In theory, yes. Anything you access on your system, they could access as well (I'm not saying they do). This has to be done locally anyway (searching in finder, etc.), what's new is the "report back to Apple" feature about things on your device.

What are your thoughts on replacing your iCloud usage? Afaik Linux doesn't do that part.

To be honest, I'm only using iCloud as a normal account/email and syncing passwords for websites across devices. So I don't really have a plan when it comes to that. When it comes to File syncing between devices I'm using DevonThink Pro, which is E2EE. You can use a server to work with Linux/Windows. If I'd fully switch, I'd have to think about something new for a better workflow.

 

[deeddawg]

I want a machine whose manufacturer has no capability to scan my drive even if I'm fool enough to "opt in".

 

[crymimefireworks]

To be honest, I'm only using iCloud as a normal account/email and syncing passwords for websites across devices. So I don't really have a plan when it comes to that.

I saw somethjng related to this the other day - 1Password looking into self hosted options:

1password is considering a self-hosted option to store vaults | Hacker News

news.ycombinator.com

 

[bobcomer]

View attachment 1816540

It may come down to that!

 

[crymimefireworks]

I want a machine whose manufacturer has no capability to scan my drive even if I'm fool enough to "opt in".

Here here! All this phone-home stuff is a non-starter. Apple thinks we don't have any options. And the thing is, they're right...for now, for this quarter. Alternatives suck.

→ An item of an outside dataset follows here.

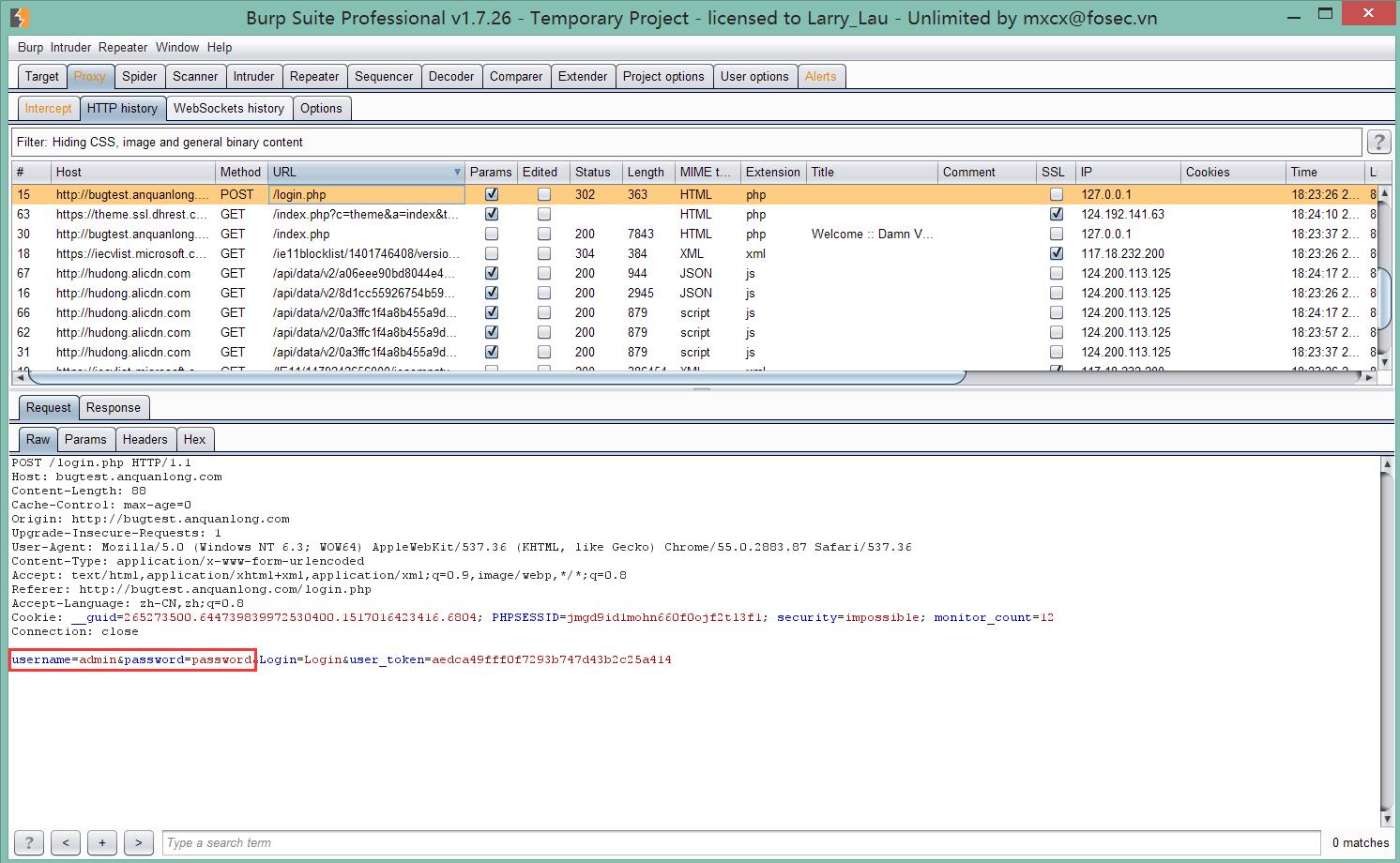Click the search help question mark button
1400x863 pixels.
point(28,842)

But consumer demand is a game changer. Vote with your dollar -- I'm just not entirely sure where yet. Ideas?

 

[quarkysg]

No, that is not correct. It is a simple tool that works on any type of data/content. And the behavior can be changed at any time, by modifying configuration files. You don't hardcode these things, that's a 80s thing.

I dunno if it's as simple as you described. It is an image analysis tool that has the ability to detect that same image after cropping, colour changes etc. The image processing course I took many many moons ago involves lots of transforms and computation. They could be using a neural-network that's been trained to generate the hashes. So I'm thinking it's not so straight forward.

 

[Shirasaki]

That functionality is still there. They backpedaled on the whole App authentication. But the core functionality still exists and they can use it anytime. Tools like LuLu explicitly mention this on their website.

Apple can’t control third party hardware firewall behaviour, so one can attempt to block such connection outside Of macOS using something called USB computer stick. Dunno how routing traffic through it works but might worth a try. Or just good old fashion raspberry pi.

But then, apple can detect if Such connection exist, and stop the function altogether if monitoring can’t be continued. This means even deeper analysis needs to be performed to block that, until it is no longer possible.

Right now in my mind Apple is planning to go all out to plug every single loophole customer might come up with and enforce client based mass surveillance in the name of (insert good cause here). Apple has become a big villain.

 

[crymimefireworks]

Apple has become a big villain.

You're onto something here. So what are you doing about it? Any tips?

 

[Shirasaki]

You're onto something here. So what are you doing about it? Any tips?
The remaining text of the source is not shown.